Please set down the records from the line containing "You are a computer-use" through the line containing "Instruction: Switch to the Triggers tab", word for word.

### The data
'''
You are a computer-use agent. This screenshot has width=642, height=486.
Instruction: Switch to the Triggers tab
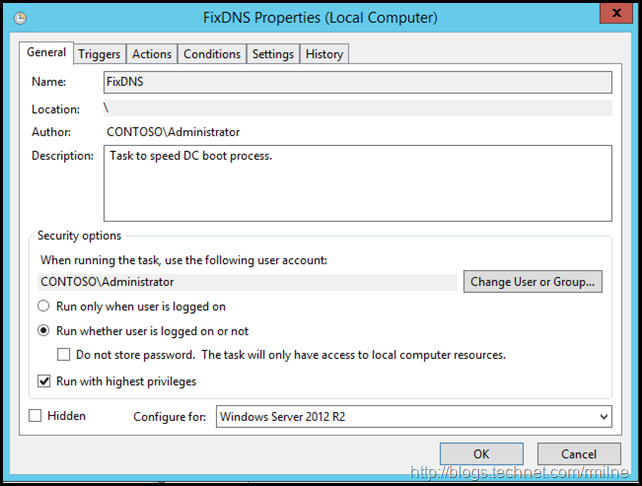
'''
'''
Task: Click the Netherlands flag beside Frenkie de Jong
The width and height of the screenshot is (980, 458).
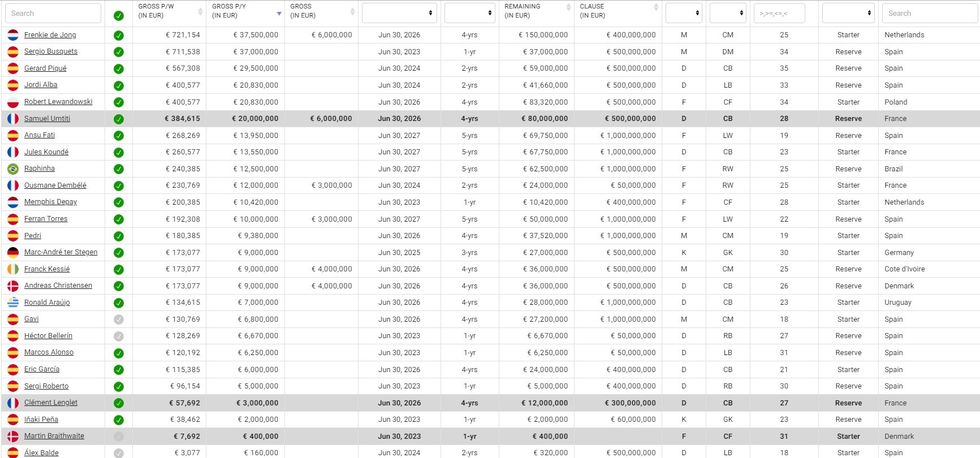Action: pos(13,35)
'''
### Result of this exercise
You are a computer-use agent. This screenshot has width=642, height=486.
Instruction: Switch to the Triggers tab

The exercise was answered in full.